This year is quickly heading toward a close and naturally, we begin thinking of the coming new year. Next year, 2013, I will have one, maybe two, could be three who knows! books to promote. So I’ve started looking at the annual book festivals and conferences I’d like to attend so I can properly budget for them.
Book festivals and fairs close to home cost little money but the payoff can be enormous. As a writer, it gives you the opportunity to sell a couple books but more importantly, it gives readers the opportunity to meet you and get to know you a little as a person. You’re not just a Facebook Author Page anymore, or a tweeter, or even a blogger. You’re a living breathing person readers can relate to.

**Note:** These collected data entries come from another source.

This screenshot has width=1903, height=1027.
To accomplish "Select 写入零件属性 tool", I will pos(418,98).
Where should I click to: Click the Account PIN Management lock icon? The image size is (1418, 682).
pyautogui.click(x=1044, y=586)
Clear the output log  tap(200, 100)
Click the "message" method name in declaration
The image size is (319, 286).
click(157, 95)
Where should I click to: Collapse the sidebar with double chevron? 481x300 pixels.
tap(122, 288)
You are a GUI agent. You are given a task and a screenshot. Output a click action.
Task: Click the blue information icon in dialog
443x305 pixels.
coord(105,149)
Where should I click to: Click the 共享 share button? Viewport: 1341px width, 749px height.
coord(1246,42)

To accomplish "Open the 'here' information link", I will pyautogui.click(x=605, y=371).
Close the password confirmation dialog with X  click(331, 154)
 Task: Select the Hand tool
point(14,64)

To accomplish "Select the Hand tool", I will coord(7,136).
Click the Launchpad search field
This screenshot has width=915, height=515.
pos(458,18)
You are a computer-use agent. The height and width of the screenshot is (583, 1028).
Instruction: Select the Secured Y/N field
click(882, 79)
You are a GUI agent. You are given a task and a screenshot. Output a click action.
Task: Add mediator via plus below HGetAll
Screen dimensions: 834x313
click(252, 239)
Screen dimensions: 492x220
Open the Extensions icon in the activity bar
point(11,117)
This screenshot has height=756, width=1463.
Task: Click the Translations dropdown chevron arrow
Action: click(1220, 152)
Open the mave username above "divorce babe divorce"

In the year 2012, an estimated 150 THOUSAND people attended the Library of Congress’s Annual National Book Festival. That’s a bunch of people. 75 thousand is the average attendance at the Decatur Book Festival in neighbor state Georgia. Further up north, 45 thousand readers and 250 authors attend the annual Brooklyn Book Festival. The lists goes on with similar numbers.
photo by Petr Kratochvil |
As a writer, if you’re planning on “doing” a couple festivals next year a writer friend, Mary L. Ball (http://marylouwrites.weebly.com/) offers this advice. After attending a festival last summer promoting her book Escape to Big Fork Lake, Mary said she could have sold 100 books – if she had a debit card reader. No one carries cash anymore. Invest in a debit card reader. The most popular one right now is the Square. Look into it. I certainly am.
For readers and writers:
- What do you look for in a festival? Do you have a favorite?
- How far would you travel to attend?
- For readers – how do you normally pay? Would a portable debit card reader entice you to purchase a book when you otherwise may not have?
Happy festivaling!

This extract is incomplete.